Undertaking an original review of cases ranging from executive privilege to Congress’s subpoena power to congressional standing, this Article documents and models separation-of-powers avoidance. It explores how courts have dug a protective moat around the separation of powers through transdoctrinal principles that can, if taken beyond the courtroom, distort the interpretation of the separation of powers. From constitutional rights to statutory interpretation, scholarship has recognized that judicial expositions of legal principles are not necessarily coterminous with underlying law.

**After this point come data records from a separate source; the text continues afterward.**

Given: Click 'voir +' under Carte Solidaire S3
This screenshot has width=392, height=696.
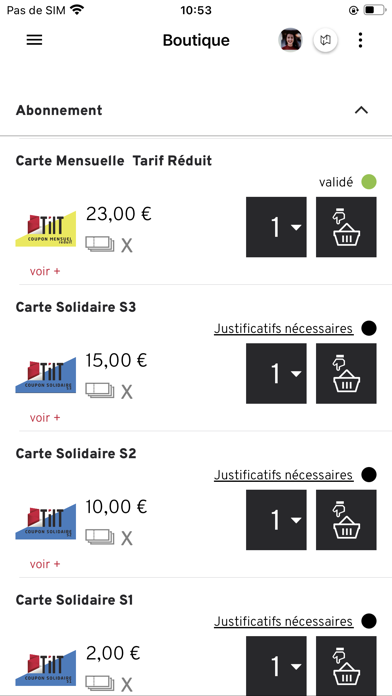Looking at the screenshot, I should click(44, 418).
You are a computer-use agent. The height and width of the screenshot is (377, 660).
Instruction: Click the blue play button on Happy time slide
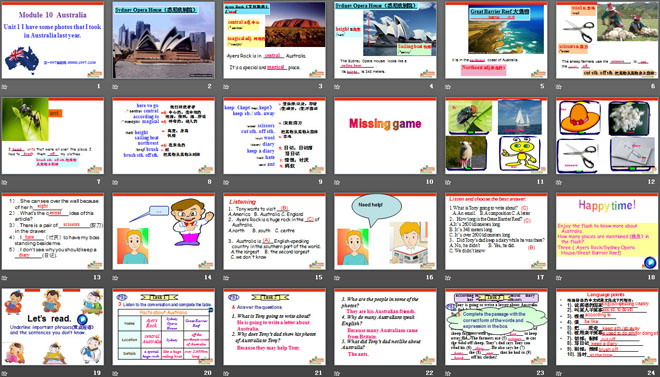point(650,263)
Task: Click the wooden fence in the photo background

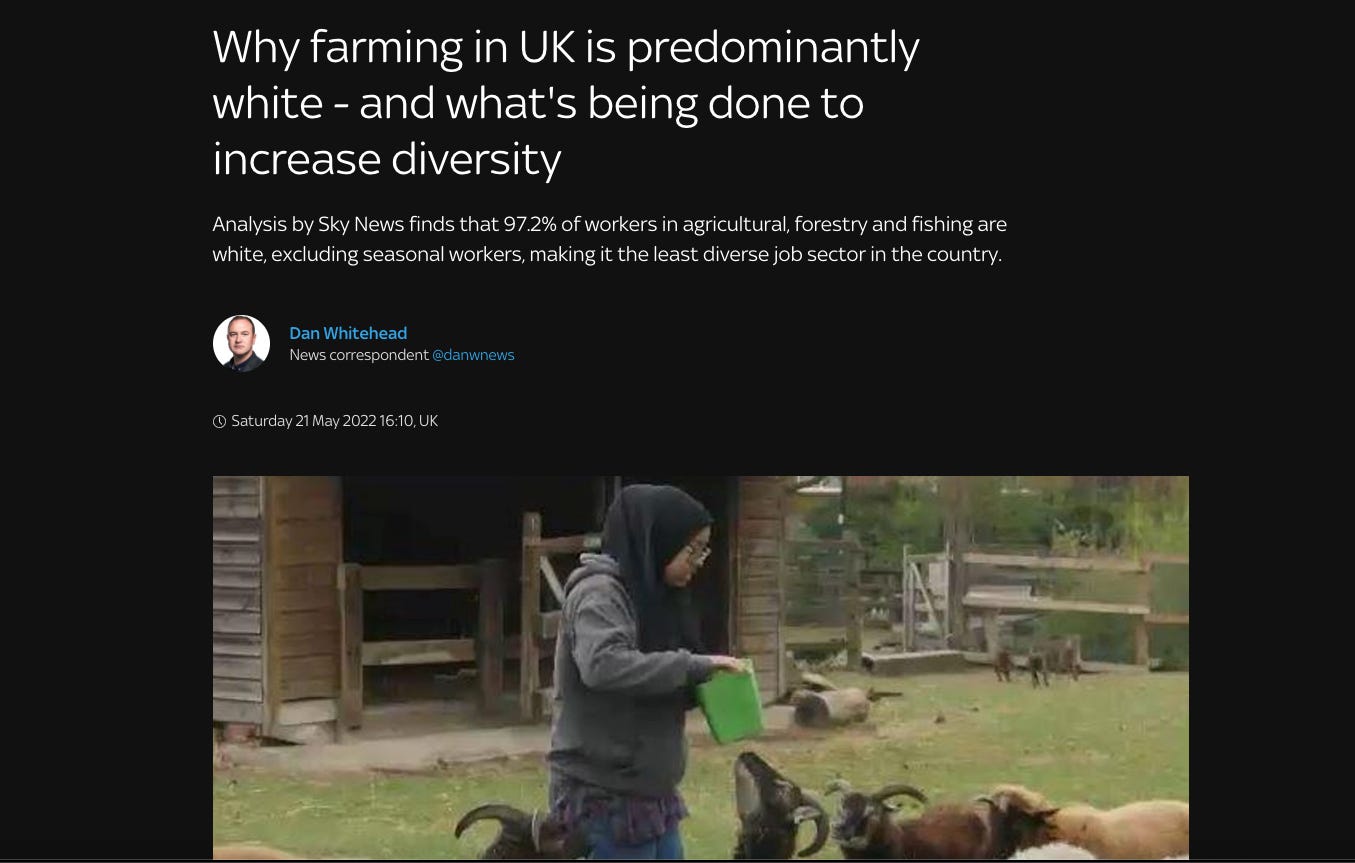Action: (x=1040, y=600)
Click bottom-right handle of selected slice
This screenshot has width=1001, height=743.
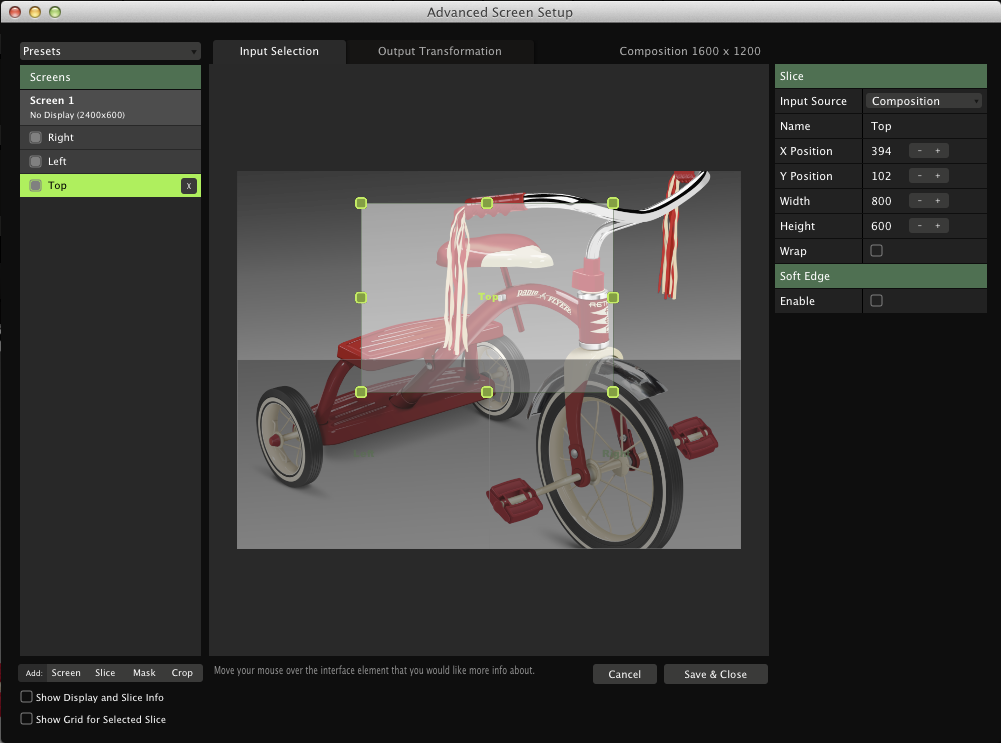pyautogui.click(x=613, y=392)
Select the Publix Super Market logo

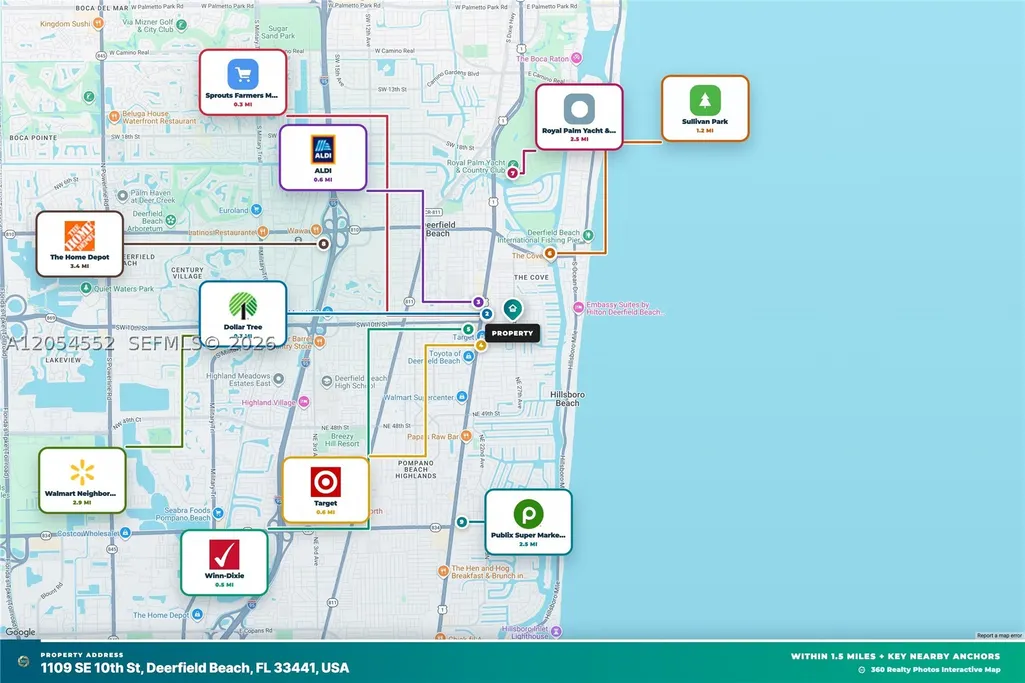tap(528, 514)
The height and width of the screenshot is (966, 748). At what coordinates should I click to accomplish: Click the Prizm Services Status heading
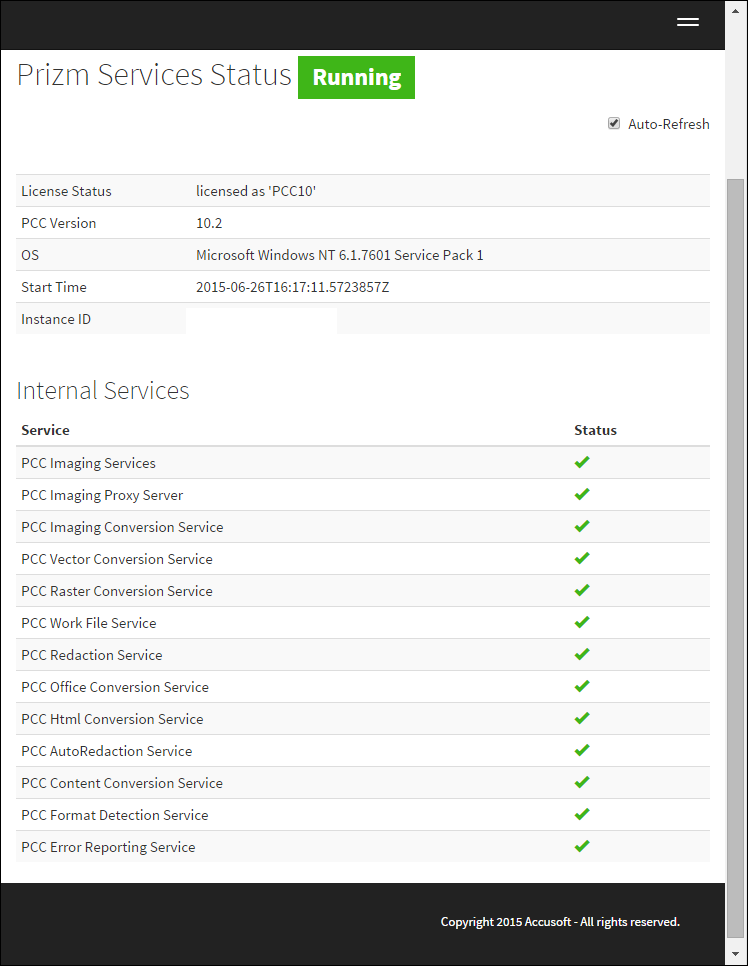153,74
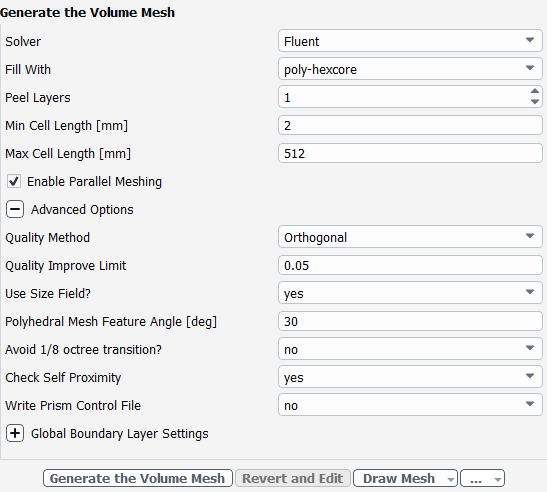Open Avoid 1/8 octree transition dropdown

pos(410,349)
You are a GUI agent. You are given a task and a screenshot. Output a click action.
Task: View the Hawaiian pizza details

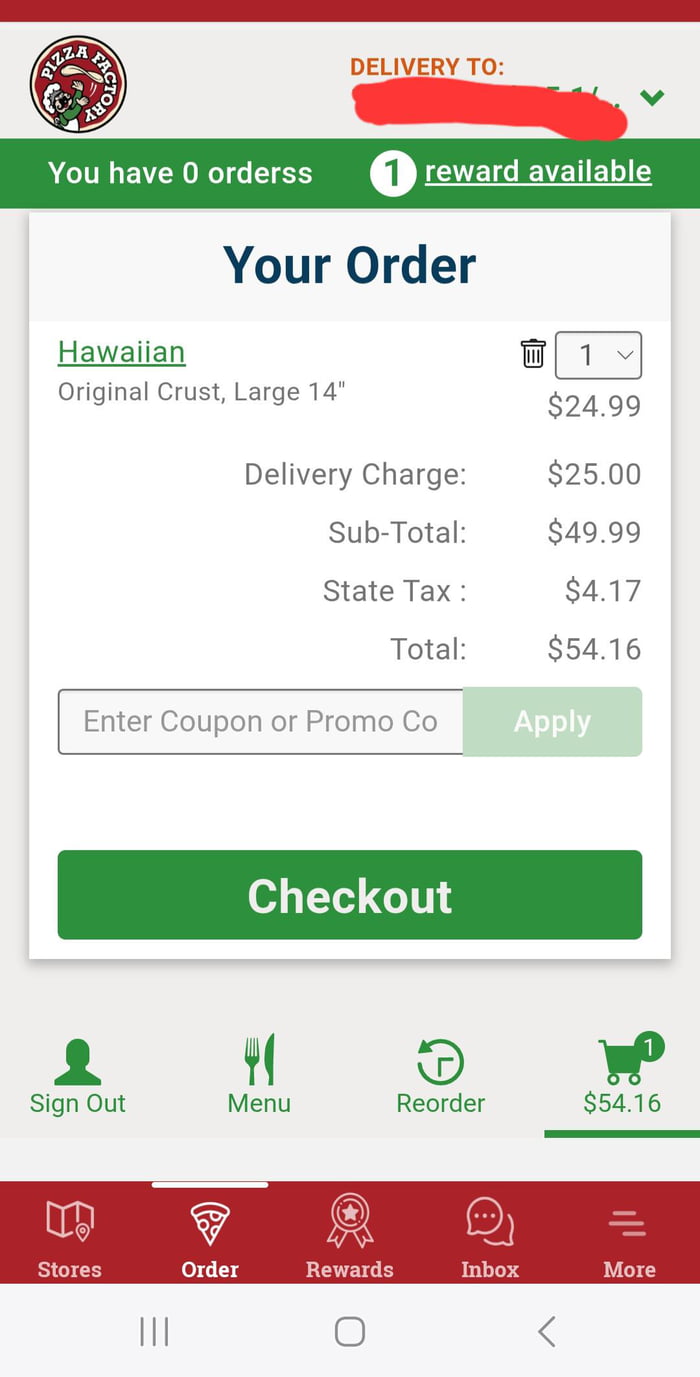pyautogui.click(x=121, y=352)
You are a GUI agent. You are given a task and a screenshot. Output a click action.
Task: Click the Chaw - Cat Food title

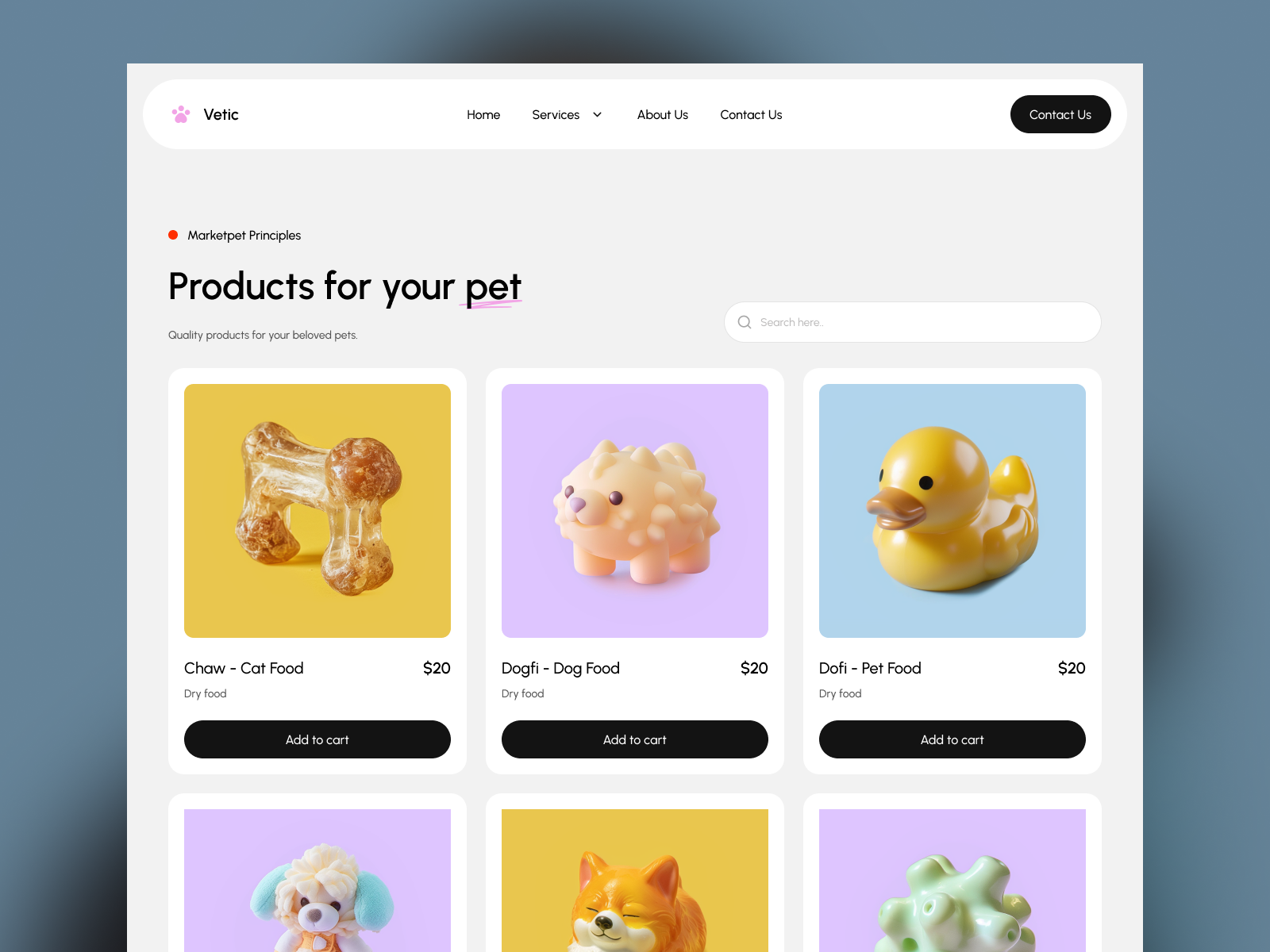(x=244, y=668)
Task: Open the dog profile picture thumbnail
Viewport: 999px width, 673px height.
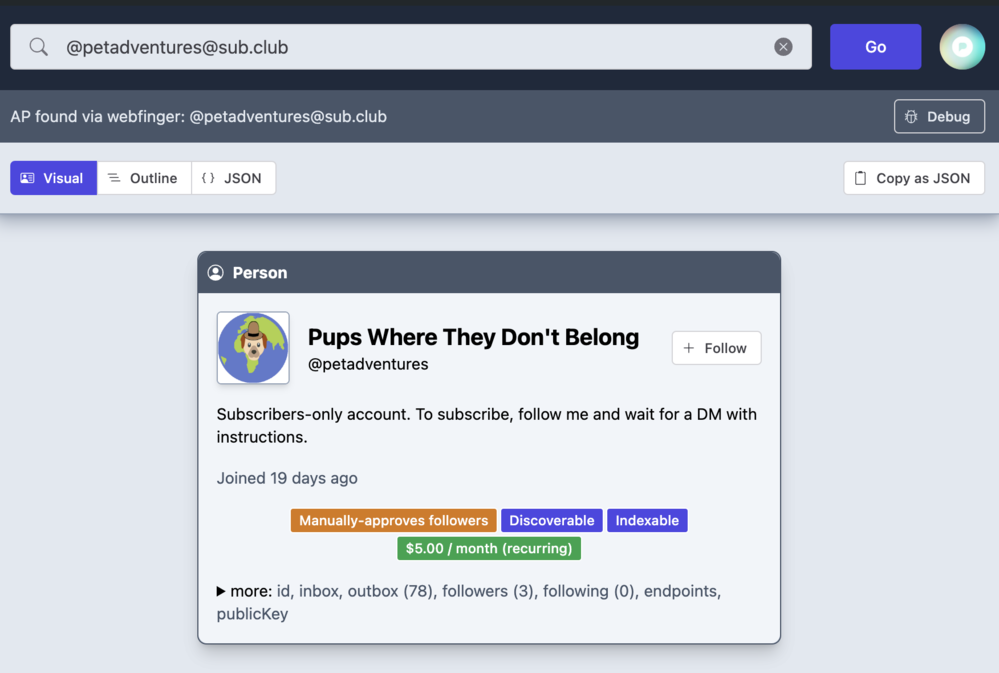Action: (253, 348)
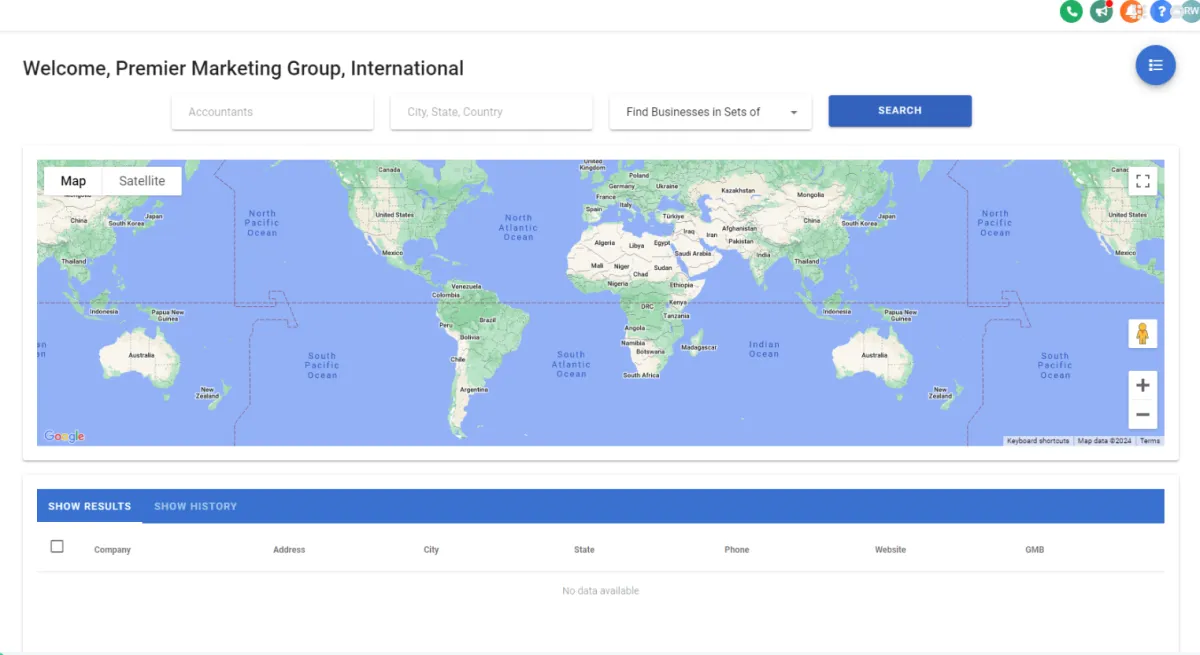
Task: Open the map Terms link
Action: click(1150, 441)
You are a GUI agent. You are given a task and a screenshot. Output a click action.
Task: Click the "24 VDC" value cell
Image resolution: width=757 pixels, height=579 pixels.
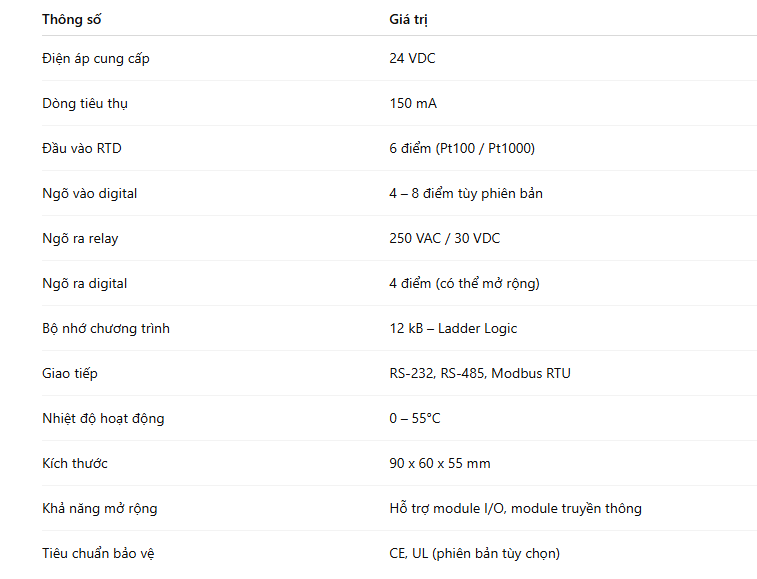pyautogui.click(x=412, y=58)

This Article extends that insight to the structural Constitution. It then theorizes this form of avoidance as a phenomenon reflecting uniquely judicial considerations. Finally, it offers normative prescriptions for the resolution of separation-of-powers conflict outside of federal courts. Separation-of-powers doctrine refracted through the lens of avoidance should not be taken outside of the courtroom. Bilateral negotiations between Congress and the President should not incorporate this form of doctrine, and both public and legal discourse should adjust to account for avoidance’s distortionary effects on the structural Constitution.

Payvand Ahdout, Separation-of-Powers Avoidance, 132 Yale Law Journal 2360 (2023).